I read an article in PC magazine. It states a new browser war is beginning. Mainly because of the FireFox browser. It also states that Microsoft was not going to work on the next IE until just before longhorn was supposed to be released. Now it is because Firefox has taken 2 percent of its market. So what do you all think....is another browser war starting?

 Oh and I would highly recommend Opera 8 if any of you want a good customizable browser. It has some nice skins and loads text faster than any other browser except perhaps Firefox...
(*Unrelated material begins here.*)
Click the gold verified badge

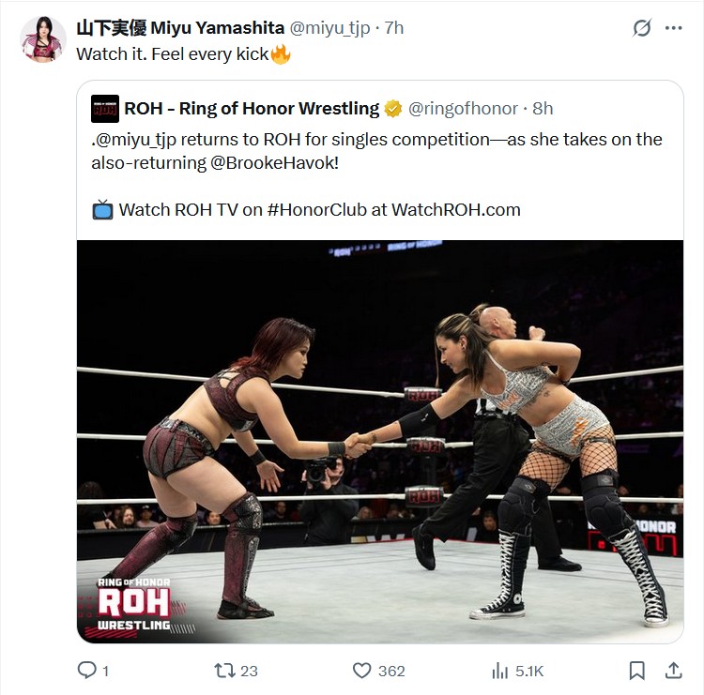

  The author rates the browsers in this order.
  FireFox
  Opera
  Netscape
  IE

 FireFox is working on a heck of a lot more compatibility with many more things so you may be able to ditch IE. Netscape 8 (which is still in beta) has the option to use the IE engine or the Gecko engine....they are working hard to take out IE...but IE is what everything is designed for and it still has like 88 percent of the market...so what do you all think.


----------



## Andrew Green (May 27, 2005)

Firefox is well over 2% right now... closer to 10... or even quite a bit more depending on what sites are doing the stats.

 And yes Microsoft had stated that IE would not get upgraded till longhorn, but have since changed there mind.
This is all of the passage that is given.